- [TAREA 1]: Transcribe literalmente la parte del texto sobre la medición del delito que empieza en "Una de las más" y termina en "comparaciones enteramente fiables[3].".
- [TAREA 2]: En el texto sobre la medición del delito, ¿qué ventajas se atribuyen a las encuestas telefónicas?

- [TEXTO PROPORCIONADO]:
————————

Una de las más consistentes, parte de la base de considerar al delito como un objeto complejo insusceptible o difícilmente comprensible en base al “lenguaje de los números”.
Otra, la esperable reticencia de los entrevistados a reportar ciertos delitos, tales como, por ejemplo, las agresiones sexuales cometidas en el seno del hogar.
Existen también observaciones que se vinculan a la metodología a utilizar. Por ejemplo, es claro que la memoria humana no es del todo precisa, y muchas personas pueden no recordar o confundir la fecha en que fueron víctimas de un delito. Justamente por eso es que, en lo que supone una segunda debilidad, no hay criterios unificados respecto de la delimitación del período de tiempo que se indaga, lo que impide la realización de comparaciones enteramente fiables[3].
También se cuestiona la forma en la que se aborda a las personas, porque si bien las encuestas cara a cara son mucho más ricas porque importan, además de un mecanismo de recolección de datos, un ejercicio cualitativo o etnográfico de indudable riqueza, resultan mucho más caras, demandan una cantidad importante de personal capacitado para su puesta en práctica y, por lógica, son mucho más lentas. Las encuestas telefónicas, por su parte, son menos onerosas, más rápidas y pueden replicarse y repetirse con mucha mayor facilidad. Pero el vínculo con los entrevistados es más impersonal, y a veces se tropieza con la reticencia de las personas a contestar encuestas hechas por esta vía.
No obstante estas observaciones y críticas, este tipo de estudios configura una variable original, una alternativa superadora de las prácticas vernáculas de medición, que seguramente debe complementarse con otros abordajes y que no significan en modo alguno prescindir de las encuestas policiales o judiciales, que bien podrían ampliarse, por ejemplo, con mapas del delito. Esta complementariedad permitirá a los estados disponer de una multiplicidad de datos que, confrontados entre sí, pueden brindar una información relevante sobre la cuestión criminal, con un grado de consistencia y fiabilidad sustancialmente mayor del que se dispone hasta ahora.

————————

- [FILAS DE DATOS]:
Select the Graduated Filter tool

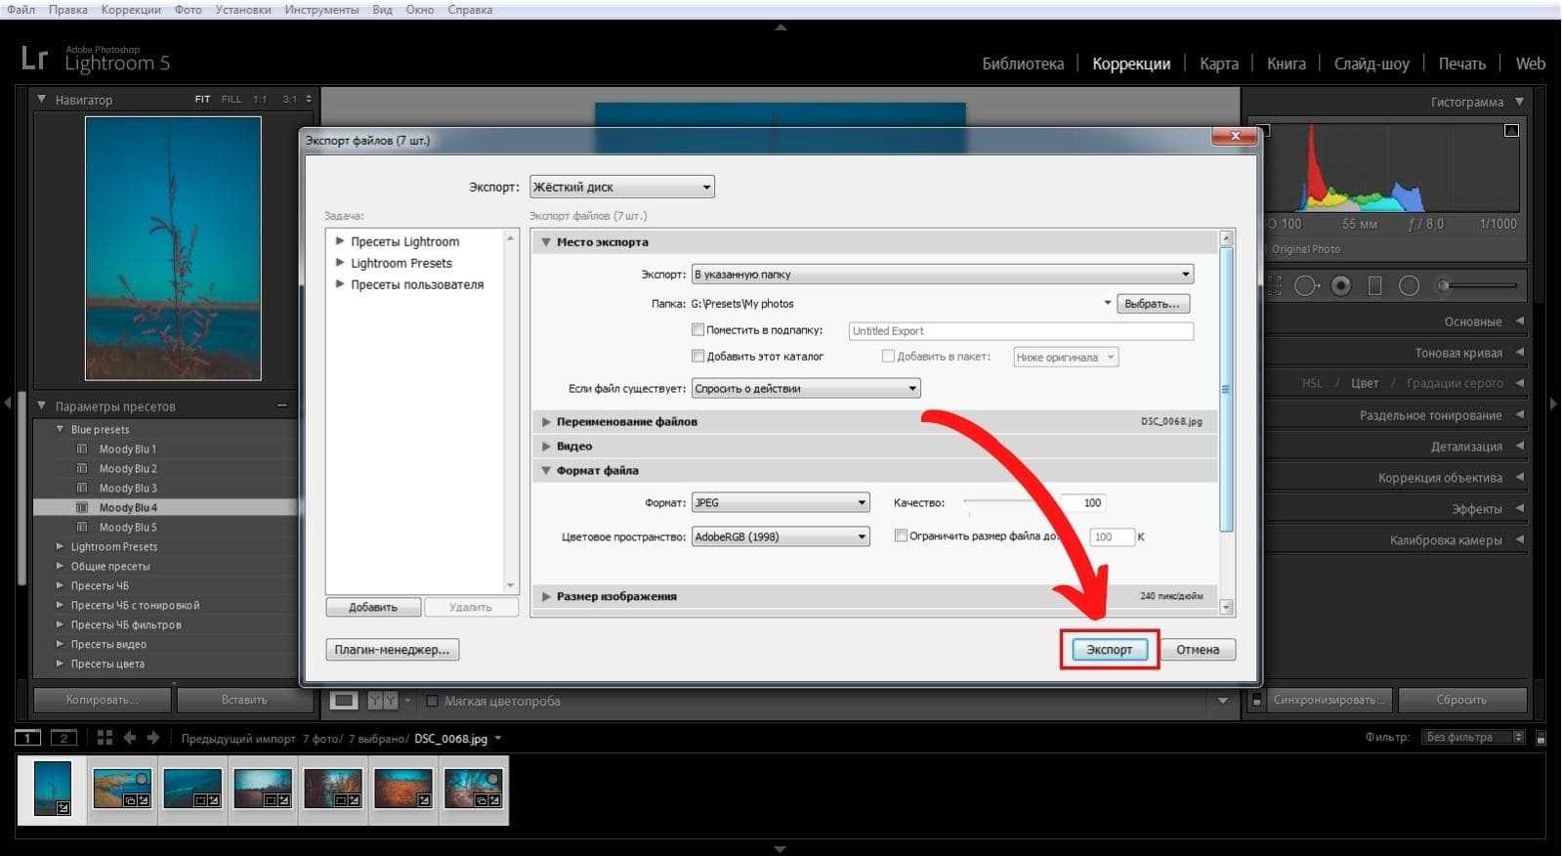pyautogui.click(x=1374, y=286)
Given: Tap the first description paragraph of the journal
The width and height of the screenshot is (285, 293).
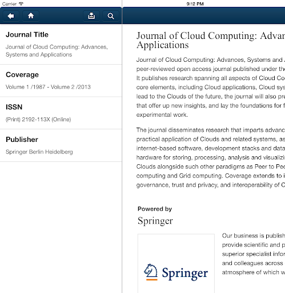Looking at the screenshot, I should tap(211, 87).
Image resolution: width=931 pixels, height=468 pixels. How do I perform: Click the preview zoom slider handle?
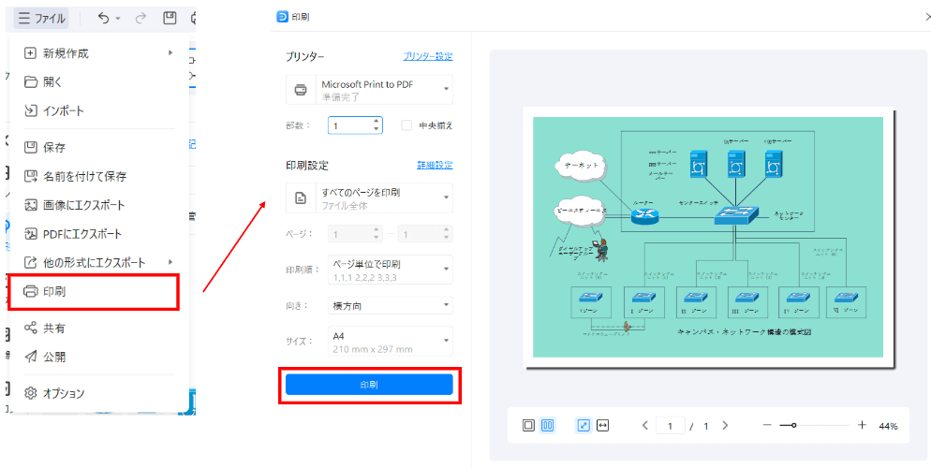pos(793,426)
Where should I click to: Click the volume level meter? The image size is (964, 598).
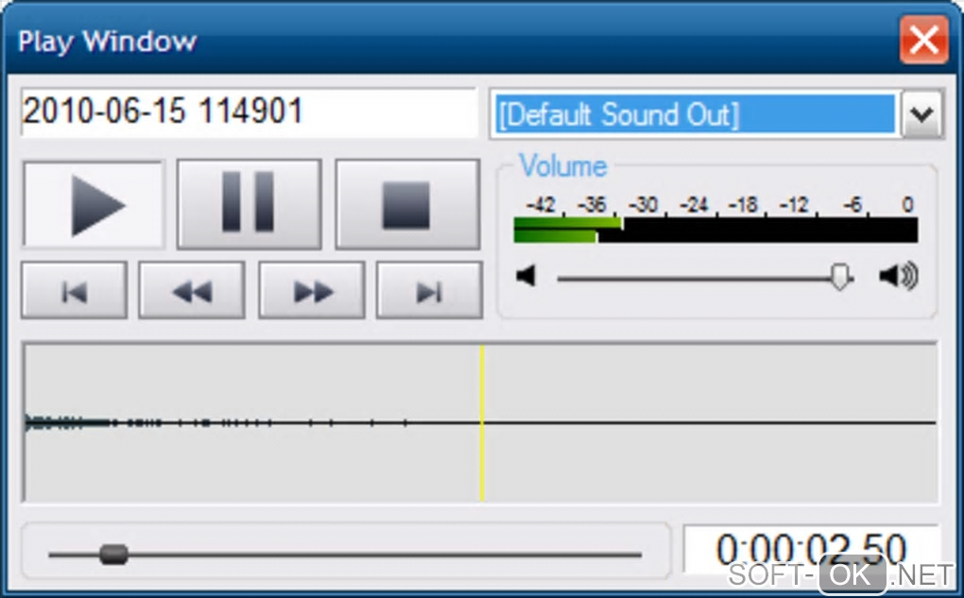(x=715, y=230)
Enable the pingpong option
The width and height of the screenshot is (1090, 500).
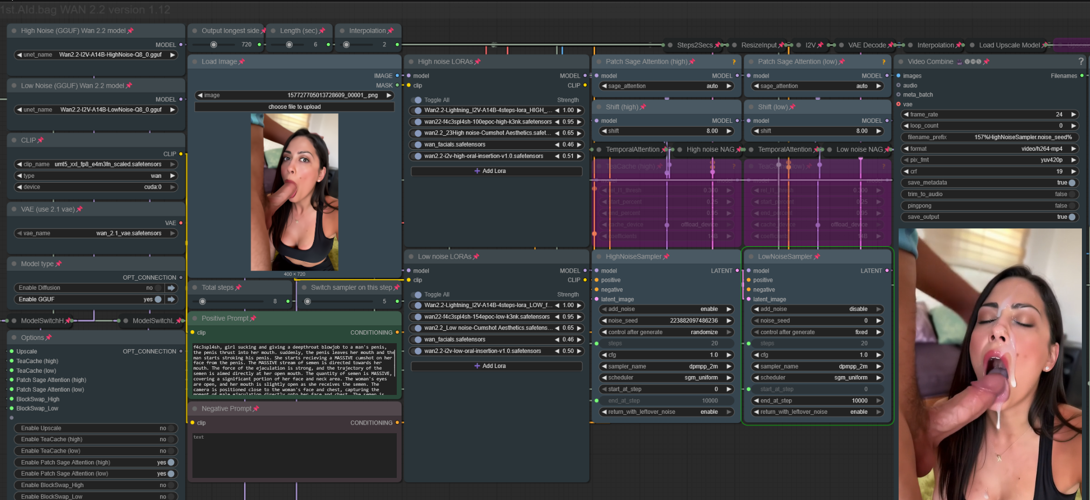[1072, 206]
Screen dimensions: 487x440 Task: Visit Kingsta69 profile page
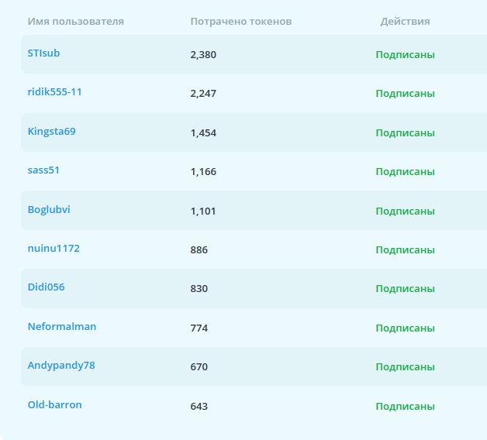pyautogui.click(x=51, y=131)
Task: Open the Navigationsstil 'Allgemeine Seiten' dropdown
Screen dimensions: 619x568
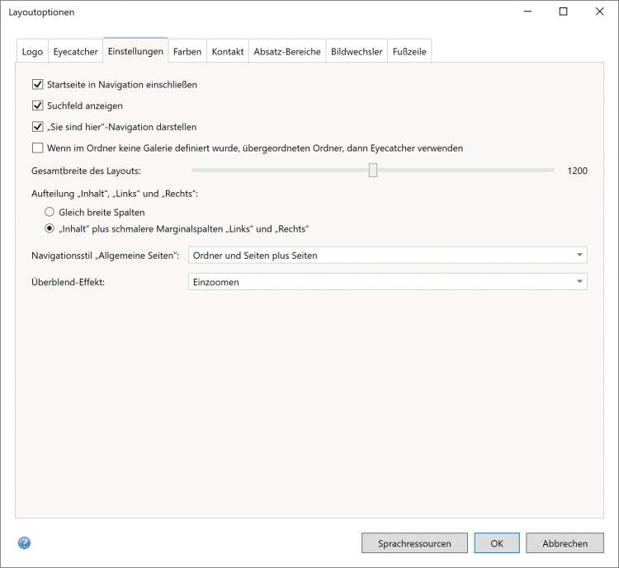Action: click(388, 256)
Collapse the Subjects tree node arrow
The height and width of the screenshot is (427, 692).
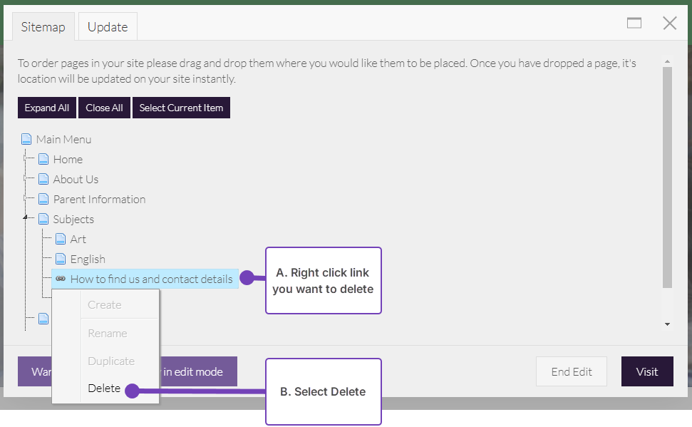click(x=26, y=217)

————————

- [RESPUESTA 1]:
Una de las más consistentes, parte de la base de considerar al delito como un objeto complejo insusceptible o difícilmente comprensible en base al “lenguaje de los números”.
Otra, la esperable reticencia de los entrevistados a reportar ciertos delitos, tales como, por ejemplo, las agresiones sexuales cometidas en el seno del hogar.
Existen también observaciones que se vinculan a la metodología a utilizar. Por ejemplo, es claro que la memoria humana no es del todo precisa, y muchas personas pueden no recordar o confundir la fecha en que fueron víctimas de un delito. Justamente por eso es que, en lo que supone una segunda debilidad, no hay criterios unificados respecto de la delimitación del período de tiempo que se indaga, lo que impide la realización de comparaciones enteramente fiables[3].

- [RESPUESTA 2]: Son menos onerosas, más rápidas y pueden replicarse y repetirse con mucha mayor facilidad.